The thing is, despite pretty much running the entire business on my own with the help of my boyfriend here and there, despite the stress, the late nights, on top of keeping up with school and spending quality time with my loved ones and raising my son to my best ability, the effort that is constantly being drained from me day by day is 100% worth it. It's not even about how good my situation is or how well the money is flowing, it's the fact that I get to train myself to balance everything out and I know that my hard work is going towards something that I genuinely believe is worth the effort. I could work 50 hours a week, breaking my back at a job with another demoralizing boss (I have had one too many in my working experience), at an inconvenient distance away from home that demands so much physical and emotional stress from me, all while questioning my morals because of the controversial practices of a cash cow workplace. I could. And I almost did. But I would rather work the 70 hours a week on my own time being an entrepreneur, running my business the way I want to and focusing on my customer relationships rather than my relationship with a micro managing boss that I'm trying to impress all for a raise that I may not even end of getting. It doesn't make sense to me.

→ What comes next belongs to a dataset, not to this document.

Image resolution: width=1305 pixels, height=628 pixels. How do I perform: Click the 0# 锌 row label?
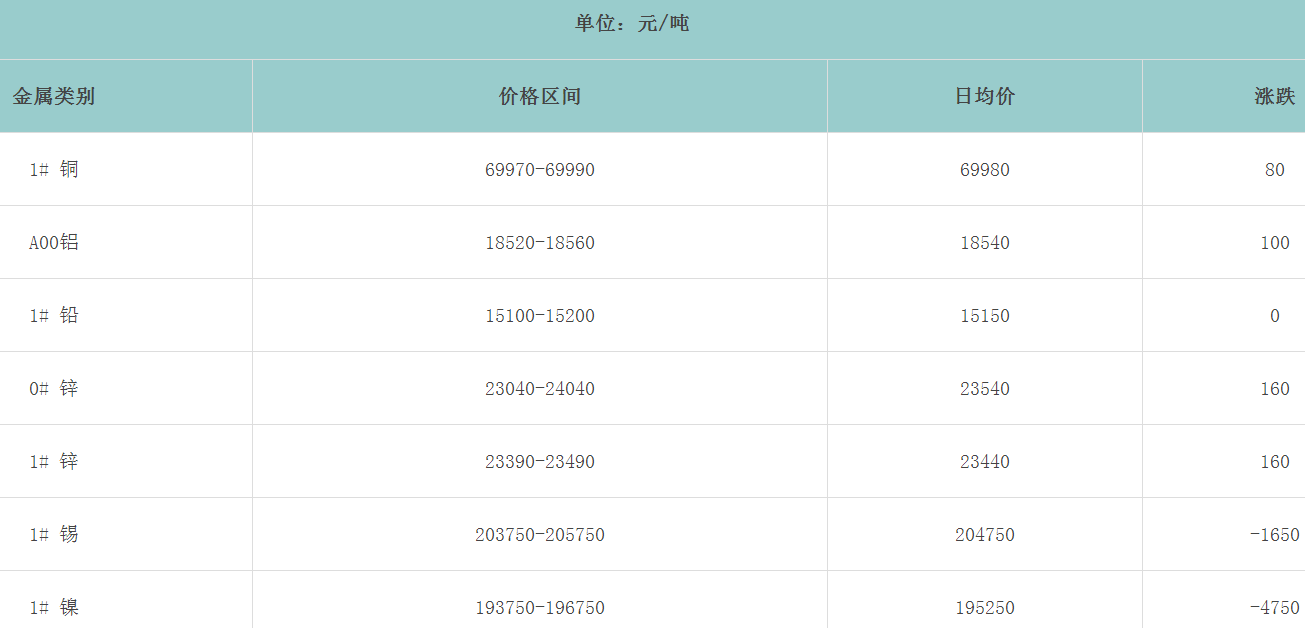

Anyway, the point is, I knew being a mompreneur/stay-at-home-mom was going to be tough, but my respect and appreciation for those mothers has literally multiplied damn well near a thousand-fold after being in those shoes for the past few months.

So for those of you who still think I'm lucky because I have it "easy" running my own business while being able to stay at home and raise my kid. You've got it all wrong.

I'm lucky because I get to work my ass off for the things I actually love and believe is worth my time. I may be putting in triple the effort to run my business than most people put in towards working a full-time job, but if we define lucky for what we individually perceive as being lucky, then from my perspective, I would say that I'm the luckiest person in the world because my effort and my work, my blood and sweat, is actually being converted into a value far greater than money can ever buy and for that I am not only lucky, but I am grateful and I respect and praise every mom, dad, and guardian that considers their full-time parenting with equal regard.